Monday, April 7, 2014

"Stores sharing biometric face data"


Image and text from The Japan News, 4/6/14.

Automatically recorded images by security cameras of shoppers’ faces have been shared among 115 supermarkets and convenience stores in the Tokyo metropolitan and another area as an antishoplifting measure, without customers’ knowledge, The Yomiuri Shimbun has learned.

Although the images are used mainly to prevent shoplifting, experts and industry bodies say it is necessary to make clear rules because providing people’s facial data to a third party could constitute an invasion of privacy.

The facial data in question was shared by 115 stores of 50 separate operators that have installed a shoplifting prevention system that a Nagoya-based software development company began marketing in October last year. The stores include major convenience stores operated by individuals under franchise contracts.

At these shops, security cameras film all customers’ faces. If a person shoplifts or makes an unreasonable complaint at one of the stores, security camera footage of the person is processed into facial data with the recognition system and classified into categories such as “shoplifter” and “complainer.”

They are then sent to the software firm’s server to be recorded. The facial images themselves cannot be browsed from other stores.

Once registered on the digital blacklist, however, a warning is issued to the staff of other stores—in a way only the staff can notice—when the face recognition system installed at these stores detects the blacklisted person visiting their stores.

At these stores, stickers are placed within the stores to inform customers that “face recognition security cameras are installed.” But customers are not informed that the stores are sharing the facial data.

Facial recognition—done through computer analysis of a person’s face—is a type of biometric recognition system used to confirm identity, age or sex, along with other specifics of individuals. Unlike fingerprints or iris recognition systems, it can collect information on individuals’ facial data when the subjects pass by security cameras.
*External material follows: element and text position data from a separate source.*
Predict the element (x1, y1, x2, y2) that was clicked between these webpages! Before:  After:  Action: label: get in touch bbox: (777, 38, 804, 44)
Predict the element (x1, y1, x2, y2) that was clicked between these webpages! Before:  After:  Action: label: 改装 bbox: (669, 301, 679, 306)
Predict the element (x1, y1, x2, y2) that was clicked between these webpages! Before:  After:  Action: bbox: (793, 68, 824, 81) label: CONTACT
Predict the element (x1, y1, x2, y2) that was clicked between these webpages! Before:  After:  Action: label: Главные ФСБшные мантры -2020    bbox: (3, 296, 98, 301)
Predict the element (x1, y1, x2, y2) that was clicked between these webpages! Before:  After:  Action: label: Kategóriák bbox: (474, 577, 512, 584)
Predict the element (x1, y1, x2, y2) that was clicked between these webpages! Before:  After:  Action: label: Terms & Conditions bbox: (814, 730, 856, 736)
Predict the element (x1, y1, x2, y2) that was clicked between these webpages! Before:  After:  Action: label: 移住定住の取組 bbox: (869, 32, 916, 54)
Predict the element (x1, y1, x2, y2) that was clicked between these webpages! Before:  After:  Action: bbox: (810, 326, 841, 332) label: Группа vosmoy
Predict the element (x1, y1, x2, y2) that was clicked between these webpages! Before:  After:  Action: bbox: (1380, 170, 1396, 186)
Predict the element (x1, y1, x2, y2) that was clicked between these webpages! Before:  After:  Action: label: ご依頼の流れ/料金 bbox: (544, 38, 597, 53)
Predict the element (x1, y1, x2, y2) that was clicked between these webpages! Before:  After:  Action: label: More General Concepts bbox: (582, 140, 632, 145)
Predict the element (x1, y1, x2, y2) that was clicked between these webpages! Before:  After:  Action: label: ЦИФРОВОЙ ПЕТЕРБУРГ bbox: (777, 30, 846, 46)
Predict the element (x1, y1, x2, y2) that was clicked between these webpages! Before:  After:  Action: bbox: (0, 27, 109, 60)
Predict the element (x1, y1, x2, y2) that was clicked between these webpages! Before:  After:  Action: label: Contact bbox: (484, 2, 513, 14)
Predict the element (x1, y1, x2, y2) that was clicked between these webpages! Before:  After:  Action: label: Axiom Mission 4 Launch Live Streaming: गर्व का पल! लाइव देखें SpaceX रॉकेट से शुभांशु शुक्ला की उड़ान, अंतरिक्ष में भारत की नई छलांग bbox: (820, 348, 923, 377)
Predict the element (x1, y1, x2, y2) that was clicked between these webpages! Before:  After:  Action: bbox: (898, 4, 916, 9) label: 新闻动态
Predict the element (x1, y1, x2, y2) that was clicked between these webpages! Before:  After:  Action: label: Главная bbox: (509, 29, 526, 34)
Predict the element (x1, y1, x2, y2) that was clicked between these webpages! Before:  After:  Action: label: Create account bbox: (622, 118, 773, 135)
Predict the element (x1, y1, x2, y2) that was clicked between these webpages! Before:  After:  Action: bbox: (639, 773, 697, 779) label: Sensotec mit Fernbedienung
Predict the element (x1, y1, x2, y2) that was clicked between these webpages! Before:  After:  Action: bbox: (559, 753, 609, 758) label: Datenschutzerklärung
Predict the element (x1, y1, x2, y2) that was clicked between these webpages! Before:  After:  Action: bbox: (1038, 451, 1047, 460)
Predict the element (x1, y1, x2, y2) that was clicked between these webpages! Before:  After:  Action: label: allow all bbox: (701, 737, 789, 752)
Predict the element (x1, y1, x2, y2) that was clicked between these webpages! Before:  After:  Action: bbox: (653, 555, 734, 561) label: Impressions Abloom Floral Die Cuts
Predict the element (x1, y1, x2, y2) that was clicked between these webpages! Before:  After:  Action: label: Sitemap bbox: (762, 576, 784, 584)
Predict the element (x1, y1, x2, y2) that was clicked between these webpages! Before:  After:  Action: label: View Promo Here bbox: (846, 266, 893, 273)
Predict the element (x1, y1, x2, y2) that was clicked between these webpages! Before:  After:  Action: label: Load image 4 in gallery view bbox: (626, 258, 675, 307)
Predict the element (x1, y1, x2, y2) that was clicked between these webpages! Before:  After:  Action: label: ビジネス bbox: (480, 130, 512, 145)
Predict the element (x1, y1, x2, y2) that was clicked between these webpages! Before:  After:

Facial recognition systems are known to identify a specific person with an accuracy rate of at least 99.9% and are used to identify terrorists at such places as airports.

Under the Personal Information Protection Law, facial images filmed by security cameras are considered personal information. The law allows such images to be filmed when they are used for crime prevention, but sharing the facial data could be a violation of the law that bans providing personal information to third party without the person’s consent.

Face data sharing could be a privacy invasion if the data is used for personal identification by relating it to his or her criminal records or buying history, for example.

Commenting on the facial data sharing, lawyer Yoichiro Itakura, an expert of personal information protection, said the data could be used in a way disadvantageous to customers as “stores can arbitrarily register specific shoppers as suspicious people, and they may then suffer unjust treatment at stores they have never visited before.”

Itakura also pointed out, “Even when someone is erroneously registered [as a suspicious person], he or she won’t be given an opportunity to complain about the mistake.”

An official of the Nagoya software development firm said: “The system has no problems. We just responded to the needs of the stores, which is their need to prevent shoplifting.”